What to work on: Can you carry on the personal account of a lifelong spiritual search below, writing onward from its last sentence?

I have been on a spiritual journey most of my life. As far back as I can remember there has been a longing in my heart for something more. Although I can trace a religious path created by my family and other social influences - the origin of my personal search has remained a bit of a mystery. I always knew there was something incomplete inside me but I didn’t know what it was. I have discovered that my restless yearning that I felt for so many years was actually the Holy Spirit drawing me to what I desperately needed and what I had searched for my whole life - an authentic, experiential relationship with God.
You would think after discovering that the God of the universe was calling me to an intimate relationship with Himself that my life would have been characterized from that point on by ever-increasing dedication and holiness. I really do wish that were true – but it’s not. I would like to have that testimony - but I don’t.

Given records:
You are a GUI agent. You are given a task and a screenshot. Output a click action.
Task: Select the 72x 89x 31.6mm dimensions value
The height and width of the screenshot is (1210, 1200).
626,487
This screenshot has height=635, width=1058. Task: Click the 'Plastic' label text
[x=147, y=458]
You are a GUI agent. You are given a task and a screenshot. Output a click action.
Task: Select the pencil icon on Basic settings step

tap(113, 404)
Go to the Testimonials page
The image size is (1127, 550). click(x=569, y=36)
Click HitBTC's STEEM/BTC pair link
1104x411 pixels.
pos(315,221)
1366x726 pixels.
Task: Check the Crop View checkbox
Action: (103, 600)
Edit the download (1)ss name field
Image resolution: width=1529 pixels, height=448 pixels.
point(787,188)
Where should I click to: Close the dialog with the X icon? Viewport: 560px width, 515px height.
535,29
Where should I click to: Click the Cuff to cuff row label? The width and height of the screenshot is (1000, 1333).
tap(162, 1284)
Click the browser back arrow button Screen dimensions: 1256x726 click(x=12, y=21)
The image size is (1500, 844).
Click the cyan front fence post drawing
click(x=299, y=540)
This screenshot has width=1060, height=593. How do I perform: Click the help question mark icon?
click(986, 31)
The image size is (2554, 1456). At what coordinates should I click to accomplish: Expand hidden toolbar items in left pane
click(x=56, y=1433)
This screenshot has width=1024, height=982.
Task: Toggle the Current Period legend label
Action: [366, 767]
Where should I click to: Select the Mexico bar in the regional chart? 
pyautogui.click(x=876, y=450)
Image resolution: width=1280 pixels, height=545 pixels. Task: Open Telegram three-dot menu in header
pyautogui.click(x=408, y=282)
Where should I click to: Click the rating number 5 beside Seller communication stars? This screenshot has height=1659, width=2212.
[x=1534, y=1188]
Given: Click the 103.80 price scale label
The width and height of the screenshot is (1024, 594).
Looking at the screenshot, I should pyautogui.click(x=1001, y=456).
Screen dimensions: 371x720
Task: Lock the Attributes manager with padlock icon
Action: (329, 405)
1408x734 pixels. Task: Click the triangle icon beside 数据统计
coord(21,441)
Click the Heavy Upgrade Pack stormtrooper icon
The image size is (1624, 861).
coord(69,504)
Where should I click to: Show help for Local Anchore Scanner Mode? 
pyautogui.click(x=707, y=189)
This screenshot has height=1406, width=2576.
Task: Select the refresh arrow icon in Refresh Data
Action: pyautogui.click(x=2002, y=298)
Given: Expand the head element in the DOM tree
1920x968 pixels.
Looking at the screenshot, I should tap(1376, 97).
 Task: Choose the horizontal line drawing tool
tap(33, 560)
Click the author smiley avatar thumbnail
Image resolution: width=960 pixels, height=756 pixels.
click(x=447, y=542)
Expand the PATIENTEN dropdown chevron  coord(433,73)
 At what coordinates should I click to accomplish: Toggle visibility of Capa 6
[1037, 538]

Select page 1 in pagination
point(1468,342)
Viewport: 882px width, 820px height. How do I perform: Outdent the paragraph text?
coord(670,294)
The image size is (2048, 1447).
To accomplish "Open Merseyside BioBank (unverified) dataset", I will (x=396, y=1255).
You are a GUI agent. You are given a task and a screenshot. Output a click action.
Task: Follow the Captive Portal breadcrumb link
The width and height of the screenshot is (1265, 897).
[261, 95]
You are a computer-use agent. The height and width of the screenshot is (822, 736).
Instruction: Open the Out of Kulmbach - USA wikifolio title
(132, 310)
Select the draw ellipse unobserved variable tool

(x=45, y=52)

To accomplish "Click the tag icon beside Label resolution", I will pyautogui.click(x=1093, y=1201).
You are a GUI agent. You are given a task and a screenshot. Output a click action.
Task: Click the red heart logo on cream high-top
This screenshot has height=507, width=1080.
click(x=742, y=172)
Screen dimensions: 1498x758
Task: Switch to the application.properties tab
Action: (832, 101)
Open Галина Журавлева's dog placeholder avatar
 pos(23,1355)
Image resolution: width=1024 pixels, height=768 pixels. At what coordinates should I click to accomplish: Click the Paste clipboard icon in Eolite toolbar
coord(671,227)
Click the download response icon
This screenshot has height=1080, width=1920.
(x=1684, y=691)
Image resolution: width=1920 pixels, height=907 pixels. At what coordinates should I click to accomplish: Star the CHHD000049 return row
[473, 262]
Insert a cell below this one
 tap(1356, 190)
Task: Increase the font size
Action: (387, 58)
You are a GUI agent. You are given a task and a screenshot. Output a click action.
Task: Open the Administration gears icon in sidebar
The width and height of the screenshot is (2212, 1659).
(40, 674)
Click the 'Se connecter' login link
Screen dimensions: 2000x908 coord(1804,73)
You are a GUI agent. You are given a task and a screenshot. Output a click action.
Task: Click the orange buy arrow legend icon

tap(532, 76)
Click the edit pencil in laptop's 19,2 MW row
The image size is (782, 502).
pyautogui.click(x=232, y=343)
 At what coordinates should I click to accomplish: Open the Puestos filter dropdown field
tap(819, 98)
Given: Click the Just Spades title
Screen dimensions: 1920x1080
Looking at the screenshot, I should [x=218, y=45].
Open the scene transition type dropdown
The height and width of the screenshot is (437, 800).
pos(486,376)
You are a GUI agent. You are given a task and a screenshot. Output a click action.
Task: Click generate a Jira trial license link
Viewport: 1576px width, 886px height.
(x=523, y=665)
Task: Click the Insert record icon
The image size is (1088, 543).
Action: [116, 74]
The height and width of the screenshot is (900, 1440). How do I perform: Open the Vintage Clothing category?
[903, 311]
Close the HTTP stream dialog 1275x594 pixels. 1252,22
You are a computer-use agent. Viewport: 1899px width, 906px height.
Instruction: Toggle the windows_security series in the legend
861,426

Output of the task:
Although I have grown in my knowledge of God and the Bible - my life, for the most part – has been a paradox. Devotion and inconsistency have been my two closest traveling companions. They’re rivalry has made my journey about as smooth as having two drivers at the wheel at the same time - each one with his own agenda and destination. Don’t get me wrong, I have a genuine relationship with God and a desire to live for Him, but I also struggled with my own human frailty and my tendency to be drawn into darkness. I can honestly say that I have experienced both the deep sense of joy that comes from dwelling in God’s presence, as well as, the profound sense of frustration with my own weaknesses and the shame that comes from living in a pit of my own desires.
Through the years God has taught me many things, although I’m not one of His brightest students and have had to retake many exams. I have learned a few things about myself and am discovering what it means to live an authentic Christian life while wrestling with my own inconsistencies. Maybe it would be better said that I am still learning, for to claim that I have learned is to infer that I have already mastered these things and have them secured neatly under my belt. This would be pretentious, for as a follower of Jesus, I am in a daily process of discovery and application - listening for God’s voice and learning to obey.
One of the most profound things I’m learning is that, on my own, I do not have the ability or the strength to live a life worthy of being called Christian. In the language of recovery it’s the principle of being powerless to control my tendency to do wrong.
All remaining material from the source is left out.